L’épouse de Freire, dont les déclarations ont été consignées dans un procès-verbal, évoque une relation marquée par la violence depuis 2023, soit vingt ans après leur mariage. Elle décrit un climat de domination et de soumission forcée, où les remarques sur son apparence et ses capacités financières auraient été récurrentes. Plusieurs épisodes violents ont été rapportés, dont l’un en septembre 2025 où Freire aurait violemment saisi son téléphone avant de le briser au sol, lors d’une dispute où elle tentait de contacter le frère de l’ancien cycliste. La tension entre les deux parties a également donné lieu à des scènes de destruction de biens, comme un tableau représentant son visage, déchiré devant les enfants du couple.

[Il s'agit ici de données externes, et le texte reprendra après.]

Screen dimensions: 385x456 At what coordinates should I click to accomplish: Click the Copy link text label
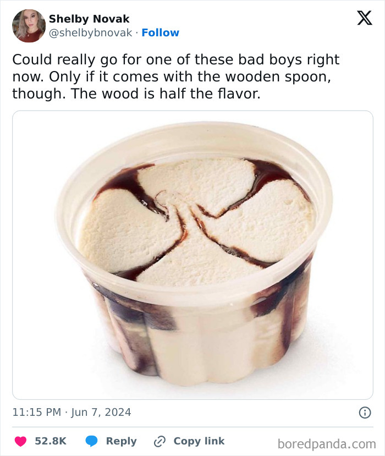199,441
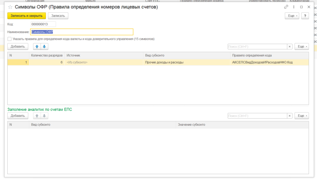Click the question mark help button

(305, 16)
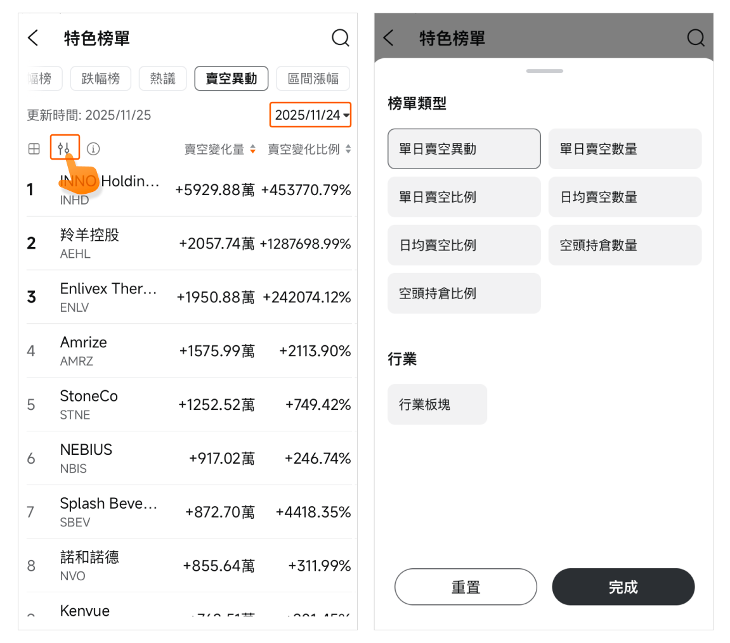Open the 區間漲幅 tab
Viewport: 730px width, 643px height.
(x=313, y=79)
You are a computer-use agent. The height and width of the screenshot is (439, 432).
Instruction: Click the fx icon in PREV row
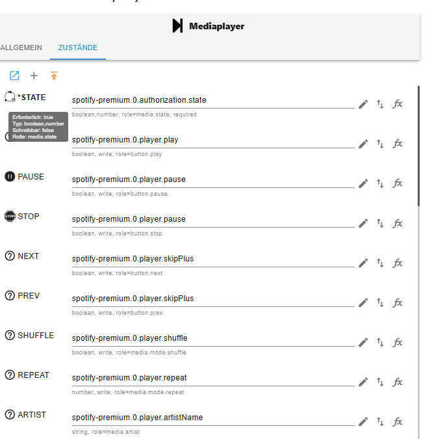[x=398, y=302]

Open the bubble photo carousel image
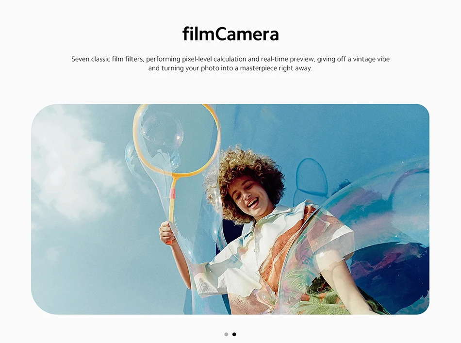click(230, 209)
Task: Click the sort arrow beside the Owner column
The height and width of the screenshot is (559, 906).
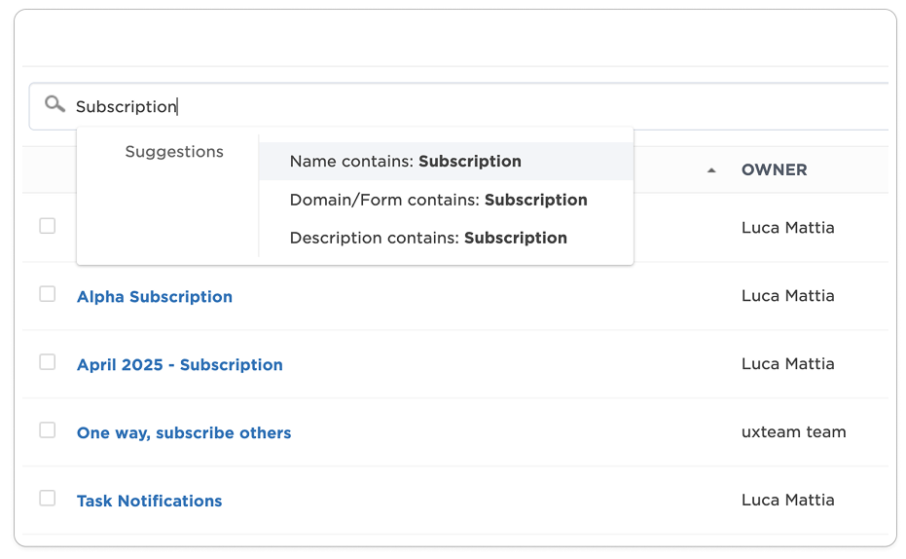Action: click(x=711, y=170)
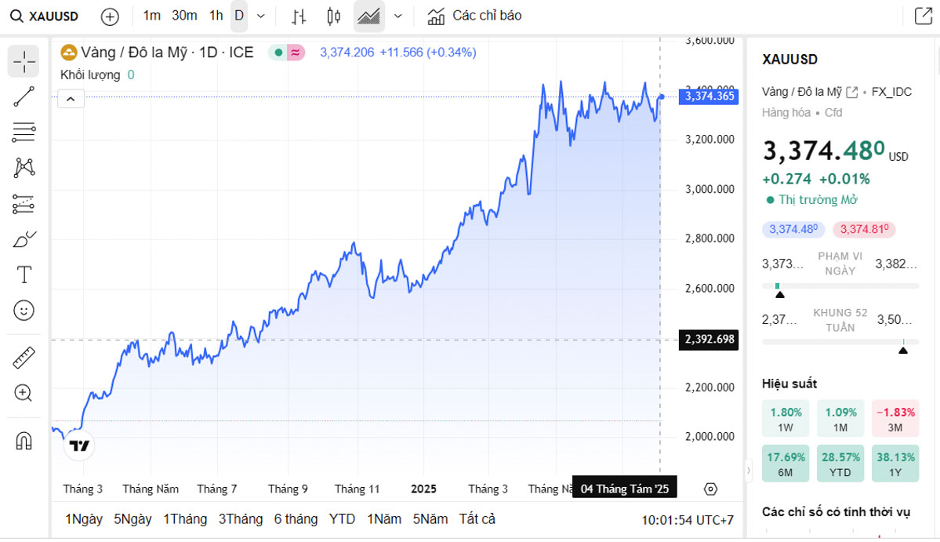The image size is (940, 542).
Task: Switch to candlestick chart style
Action: (x=334, y=16)
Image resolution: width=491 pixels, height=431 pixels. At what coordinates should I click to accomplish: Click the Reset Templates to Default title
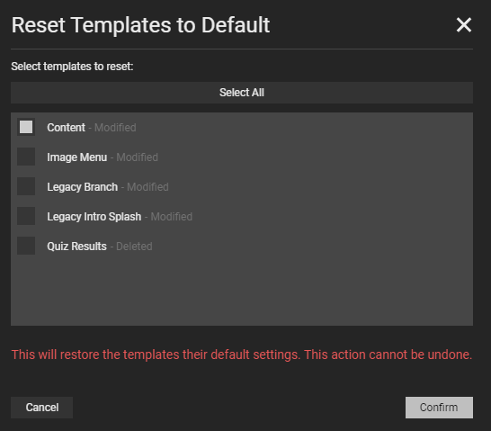pyautogui.click(x=140, y=25)
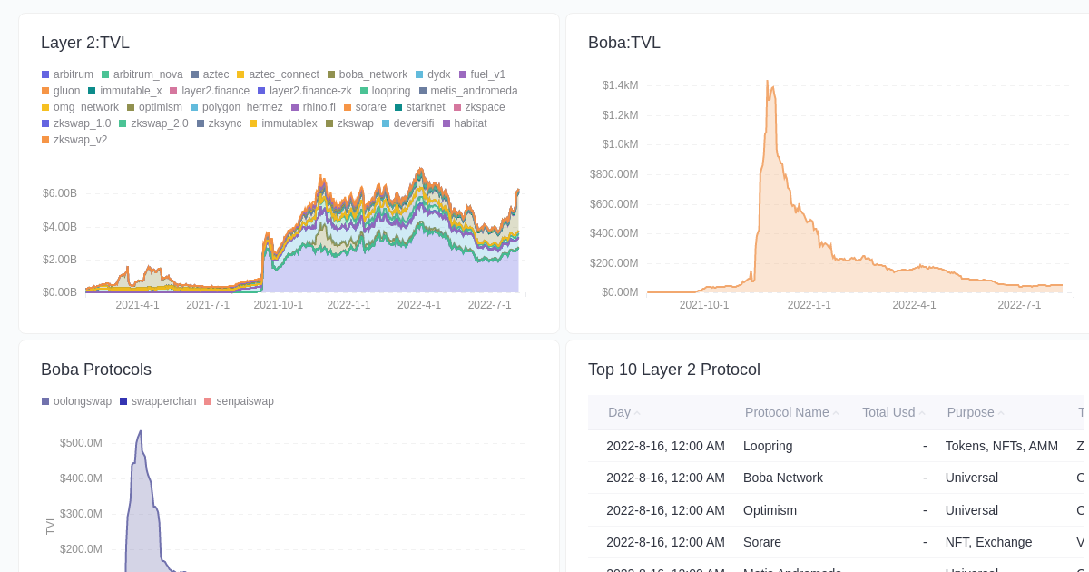Toggle the dydx legend item
The width and height of the screenshot is (1089, 572).
tap(434, 74)
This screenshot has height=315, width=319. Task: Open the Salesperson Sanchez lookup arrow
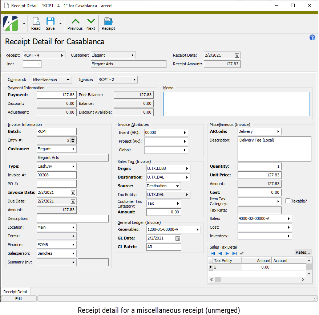[x=73, y=254]
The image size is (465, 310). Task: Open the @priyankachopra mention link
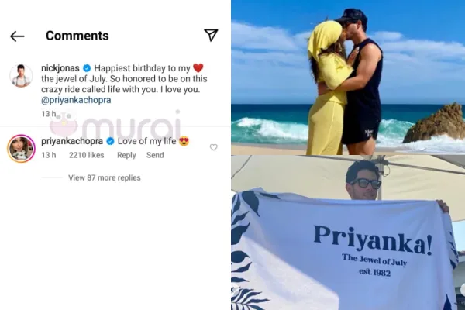76,100
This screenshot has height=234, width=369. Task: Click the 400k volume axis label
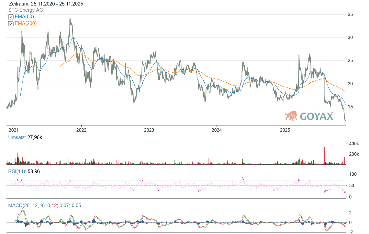tap(353, 144)
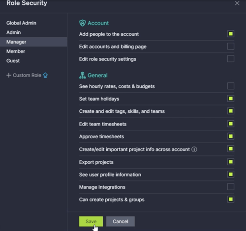Switch to the Admin role
The height and width of the screenshot is (231, 246).
click(14, 32)
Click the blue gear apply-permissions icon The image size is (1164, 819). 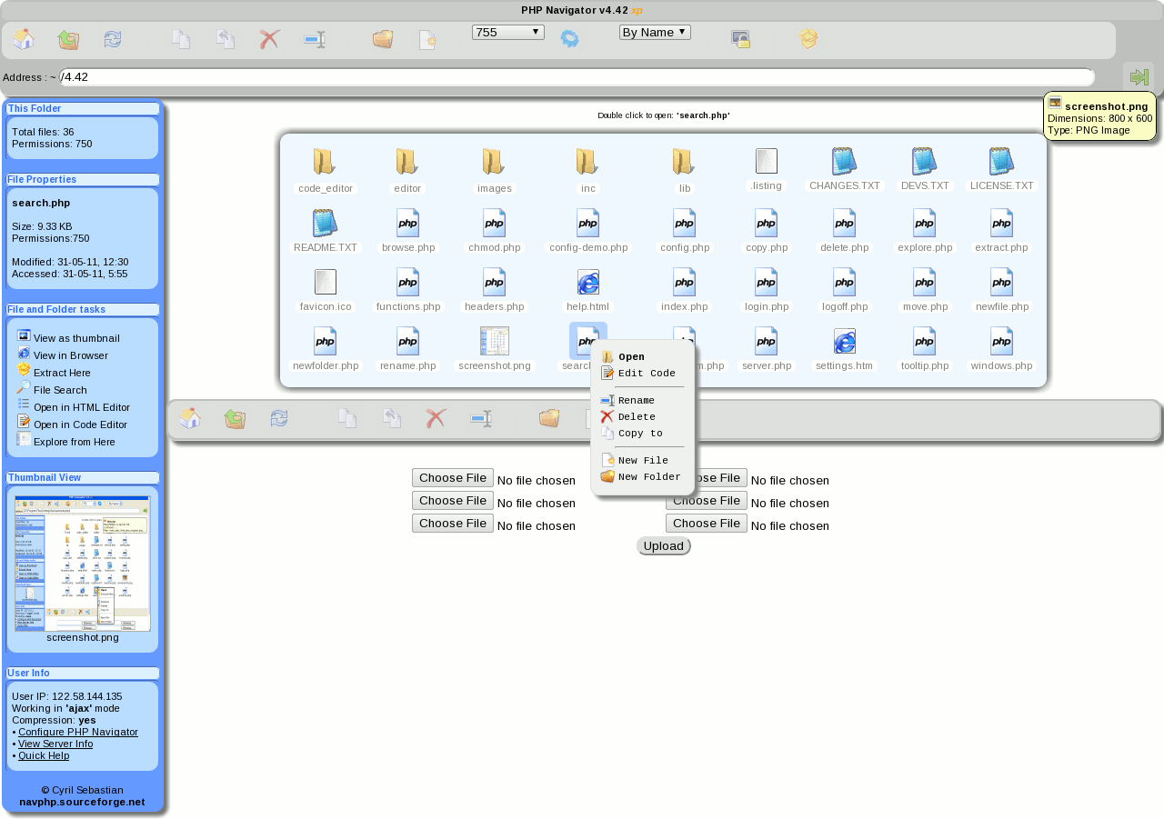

Une relation sous emprise et surveillance constante
Les allégations incluent des menaces proférées à l’encontre de son épouse, notamment la promesse de lui « rendre la vie impossible » et de la priver de ressources financières. Freire aurait également entretenu une relation parallèle avec d’autres femmes, sans chercher à la dissimuler, et aurait contraint son épouse à des relations sexuelles répétées « sans son consentement », selon ses déclarations. Un épisode particulièrement troublant s’est produit ce dimanche même, lors d’une messe à Puente San Miguel, où Freire aurait saisi violemment le bras de son épouse pour l’empêcher de quitter l’église, sous les yeux de témoins.
Violences et harcèlement : l’accumulation des preuves
La procédure judiciaire s’est accélérée dès le lendemain avec l’organisation d’un jugement rapide devant le tribunal civil et d’instruction de Torrelavega. L’épouse, assistée par son avocate María Mendieta, a pu déposer plainte officiellement. Les faits remontent à plusieurs mois, mais c’est l’accumulation des violences et du harcèlement qui a conduit à cette arrestation. Freire, placé en détention provisoire, a choisi de ne pas faire de déclaration lors de son audition.